Data provided:
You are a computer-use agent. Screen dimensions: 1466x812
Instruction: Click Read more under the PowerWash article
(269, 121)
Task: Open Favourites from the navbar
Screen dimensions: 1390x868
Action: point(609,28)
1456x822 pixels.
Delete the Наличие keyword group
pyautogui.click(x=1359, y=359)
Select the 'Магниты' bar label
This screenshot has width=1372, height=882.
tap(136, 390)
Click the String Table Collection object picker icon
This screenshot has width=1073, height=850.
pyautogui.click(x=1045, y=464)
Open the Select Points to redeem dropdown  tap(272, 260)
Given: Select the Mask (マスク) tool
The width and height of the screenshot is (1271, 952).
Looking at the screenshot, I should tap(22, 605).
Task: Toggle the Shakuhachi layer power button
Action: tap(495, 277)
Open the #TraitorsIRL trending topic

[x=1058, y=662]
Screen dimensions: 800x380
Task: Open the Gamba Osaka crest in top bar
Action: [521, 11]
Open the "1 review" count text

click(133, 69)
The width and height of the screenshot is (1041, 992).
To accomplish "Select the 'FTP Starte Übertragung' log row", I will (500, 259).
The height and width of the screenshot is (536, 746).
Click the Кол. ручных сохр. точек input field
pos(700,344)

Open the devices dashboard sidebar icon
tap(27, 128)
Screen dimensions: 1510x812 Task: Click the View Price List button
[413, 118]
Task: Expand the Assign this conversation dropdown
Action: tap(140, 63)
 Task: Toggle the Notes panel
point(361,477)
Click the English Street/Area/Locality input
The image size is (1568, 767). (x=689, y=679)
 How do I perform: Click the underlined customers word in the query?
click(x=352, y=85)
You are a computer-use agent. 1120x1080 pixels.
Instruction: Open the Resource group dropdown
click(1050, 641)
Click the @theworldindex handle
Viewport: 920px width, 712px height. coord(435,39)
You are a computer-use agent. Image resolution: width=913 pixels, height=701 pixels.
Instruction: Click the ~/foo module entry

Task directions: Rewrite the data above as a JSON list of strings with one string per line, leaving out blank lines.

Answer for this exercise:
[
  "You are a computer-use agent. Screen dimensions: 1466x812",
  "Instruction: Click Read more under the PowerWash article",
  "(269, 121)",
  "Task: Open Favourites from the navbar",
  "Screen dimensions: 1390x868",
  "Action: point(609,28)",
  "1456x822 pixels.",
  "Delete the Наличие keyword group",
  "pyautogui.click(x=1359, y=359)",
  "Select the 'Магниты' bar label",
  "This screenshot has width=1372, height=882.",
  "tap(136, 390)",
  "Click the String Table Collection object picker icon",
  "This screenshot has width=1073, height=850.",
  "pyautogui.click(x=1045, y=464)",
  "Open the Select Points to redeem dropdown  tap(272, 260)",
  "Given: Select the Mask (マスク) tool",
  "The width and height of the screenshot is (1271, 952).",
  "Looking at the screenshot, I should tap(22, 605).",
  "Task: Toggle the Shakuhachi layer power button",
  "Action: tap(495, 277)",
  "Open the #TraitorsIRL trending topic",
  "[x=1058, y=662]",
  "Screen dimensions: 800x380",
  "Task: Open the Gamba Osaka crest in top bar",
  "Action: [521, 11]",
  "Open the \"1 review\" count text",
  "click(133, 69)",
  "The width and height of the screenshot is (1041, 992).",
  "To accomplish \"Select the 'FTP Starte Übertragung' log row\", I will (500, 259).",
  "The height and width of the screenshot is (536, 746).",
  "Click the Кол. ручных сохр. точек input field",
  "pos(700,344)",
  "Open the devices dashboard sidebar icon",
  "tap(27, 128)",
  "Screen dimensions: 1510x812 Task: Click the View Price List button",
  "[413, 118]",
  "Task: Expand the Assign this conversation dropdown",
  "Action: tap(140, 63)",
  " Task: Toggle the Notes panel",
  "point(361,477)",
  "Click the English Street/Area/Locality input",
  "The image size is (1568, 767). (x=689, y=679)",
  " How do I perform: Click the underlined customers word in the query?",
  "click(x=352, y=85)",
  "You are a computer-use agent. 1120x1080 pixels.",
  "Instruction: Open the Resource group dropdown",
  "click(1050, 641)",
  "Click the @theworldindex handle",
  "Viewport: 920px width, 712px height. coord(435,39)",
  "You are a computer-use agent. Image resolution: width=913 pixels, height=701 pixels.",
  "Instruction: Click the ~/foo module entry"
]